8. When you hit, it hurts.
Remember the first time you hurt someone you love? You were probably a kid, playing with your little brother or your best friend, and you were horsing around as all kids do. Maybe you were pushing a bit too hard, and you knew on some level that you were crossing a line, but you didn’t think any harm would come
of it. You had no intention of actually
hurting
him. So when he started to cry—to cry for real, with big juicy tears falling off his eyelashes and down the front of his T-shirt—the pain was like someone was trying to surgically remove your heart without anesthesia.

That’s how the women feel in class the day the men tell us how easily, and how often, we hurt them with what we say. The first time I heard a guy say it with such honesty, I think the pang in my chest may have left a scar.

I see this in my coaching as well. For example, a couple takes part in class and the guy won’t be saying very much. His partner will say something that could seem innocuous if you weren’t listening very carefully, and he’ll explode.

“Did you hear that? I just can’t take her put-downs anymore!” he’ll say. And she’ll look at him like he has four heads.

“He
got
that?” she’ll be thinking. Most women have no idea that the barbs they send out even land with him. We’ve learned over the course of time that the only way to get our desires is to try to squeeze them in through the back door. So we start to squeeze a whole lot in through the back door, including—in the case of this couple—a whole lot of our pain. We want it to be acknowledged, but we have never gotten very far with direct communication. So we cloak our true feelings with a joke or a smile or a backhanded compliment.

Until we realize that when we cut him down—even if we do it with a smile on our face—he feels it. In class we do an exercise where throughout the day, the men will raise their hands whenever a woman in class says something that hurts. It’s shocking how many hands are in the air, and
how often. It’s a wake-up call for the women; men actually
feel
! Even though they’ve been trained not to acknowledge it, to let it run off their backs, to dismiss our commentary as nagging or bitchiness or “that time of the month.” In that one exercise, the truth comes out—they feel us, even when we think we’re being sneaky. It’s a cycle of viciousness: we’re being mean because we think he’s going to dismiss us if we speak our desires directly; he’s dismissing us because we’re being
mean
.

The cure is communication. Pure, simple, unobstructed. Start with sex, with OM. Tell him what he’s doing right, and ask him if he would do just this one thing a little bit differently. Be neutral. Remember the first rule: what he wants more than anything is for you to be happy, for you to be nice to him. Show him that you’re on his side during sex, that you are setting him up to succeed at this life’s work, and soon you’ll be able to get your desires met in the bedroom and beyond.

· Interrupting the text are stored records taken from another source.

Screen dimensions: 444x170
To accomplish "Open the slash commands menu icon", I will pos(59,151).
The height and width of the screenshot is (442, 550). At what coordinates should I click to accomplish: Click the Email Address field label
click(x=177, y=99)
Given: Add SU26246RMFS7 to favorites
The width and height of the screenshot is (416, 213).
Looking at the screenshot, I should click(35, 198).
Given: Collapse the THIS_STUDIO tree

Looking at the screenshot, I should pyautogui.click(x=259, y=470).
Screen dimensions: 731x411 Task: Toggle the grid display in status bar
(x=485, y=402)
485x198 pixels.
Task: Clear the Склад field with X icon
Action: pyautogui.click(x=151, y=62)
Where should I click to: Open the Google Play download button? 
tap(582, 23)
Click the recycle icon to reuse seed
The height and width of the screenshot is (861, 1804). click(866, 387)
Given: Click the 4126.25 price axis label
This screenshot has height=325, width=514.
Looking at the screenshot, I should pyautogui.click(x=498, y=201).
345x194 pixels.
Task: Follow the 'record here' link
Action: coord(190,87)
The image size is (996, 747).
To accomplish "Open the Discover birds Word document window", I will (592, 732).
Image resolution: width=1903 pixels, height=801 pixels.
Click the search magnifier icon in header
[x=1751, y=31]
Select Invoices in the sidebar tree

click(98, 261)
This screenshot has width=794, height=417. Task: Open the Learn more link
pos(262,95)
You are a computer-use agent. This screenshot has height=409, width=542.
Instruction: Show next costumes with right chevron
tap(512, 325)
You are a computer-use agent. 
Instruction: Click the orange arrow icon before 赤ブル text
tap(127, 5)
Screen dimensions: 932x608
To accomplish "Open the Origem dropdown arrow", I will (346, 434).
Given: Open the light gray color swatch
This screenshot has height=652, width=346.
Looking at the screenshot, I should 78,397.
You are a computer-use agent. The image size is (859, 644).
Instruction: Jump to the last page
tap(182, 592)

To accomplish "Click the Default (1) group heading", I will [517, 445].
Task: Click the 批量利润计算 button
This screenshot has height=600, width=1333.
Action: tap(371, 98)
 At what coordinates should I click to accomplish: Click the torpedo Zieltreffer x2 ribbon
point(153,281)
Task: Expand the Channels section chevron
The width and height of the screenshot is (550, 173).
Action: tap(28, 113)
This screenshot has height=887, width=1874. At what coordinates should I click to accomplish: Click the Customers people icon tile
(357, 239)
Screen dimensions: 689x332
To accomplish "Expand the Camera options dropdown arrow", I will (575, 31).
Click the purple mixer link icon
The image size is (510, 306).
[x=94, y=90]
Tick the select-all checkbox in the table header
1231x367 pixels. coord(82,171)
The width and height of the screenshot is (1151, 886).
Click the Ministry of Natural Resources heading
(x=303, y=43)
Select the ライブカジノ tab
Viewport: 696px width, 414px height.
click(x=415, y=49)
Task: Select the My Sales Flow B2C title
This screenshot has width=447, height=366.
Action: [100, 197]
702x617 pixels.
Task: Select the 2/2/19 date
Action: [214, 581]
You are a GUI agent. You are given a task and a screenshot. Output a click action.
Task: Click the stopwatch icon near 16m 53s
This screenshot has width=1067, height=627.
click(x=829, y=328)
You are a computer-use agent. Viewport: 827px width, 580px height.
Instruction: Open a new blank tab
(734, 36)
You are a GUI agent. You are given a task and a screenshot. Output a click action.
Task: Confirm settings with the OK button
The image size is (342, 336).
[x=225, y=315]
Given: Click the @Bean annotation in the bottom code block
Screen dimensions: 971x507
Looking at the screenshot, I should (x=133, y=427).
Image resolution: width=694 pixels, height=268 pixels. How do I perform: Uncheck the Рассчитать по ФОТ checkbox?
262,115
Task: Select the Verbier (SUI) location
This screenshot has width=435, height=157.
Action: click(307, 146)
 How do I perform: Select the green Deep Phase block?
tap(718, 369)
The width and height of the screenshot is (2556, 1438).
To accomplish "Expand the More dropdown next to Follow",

9. Men get confused when women withhold information.
We women are better at strategy than an army general. When we have something important to say, we ruminate on it all day long. We think of twelve different ways we might phrase it in order to get just the response we’re looking for. We’ll wait and wait for the perfect moment. We’ll use all of our energy to hold back. We’ll plan out how we’re going to use 25 percent fewer words than we really want to—you know, for
impact
. Then we will wait and hold, wait and hold, until we can’t keep it inside anymore and we have to let it out.

At which point, without fail, it comes out all wonky and hysterical-sounding. First, because only 75 percent of the
information is there. Second, because unexpressed desire has a very short shelf life. When it arises, it’s all bright and shiny and perfect. But let it stand out on the counter until “just the right moment,” and you can guarantee something that is a little moldy and stinky and soft in the middle.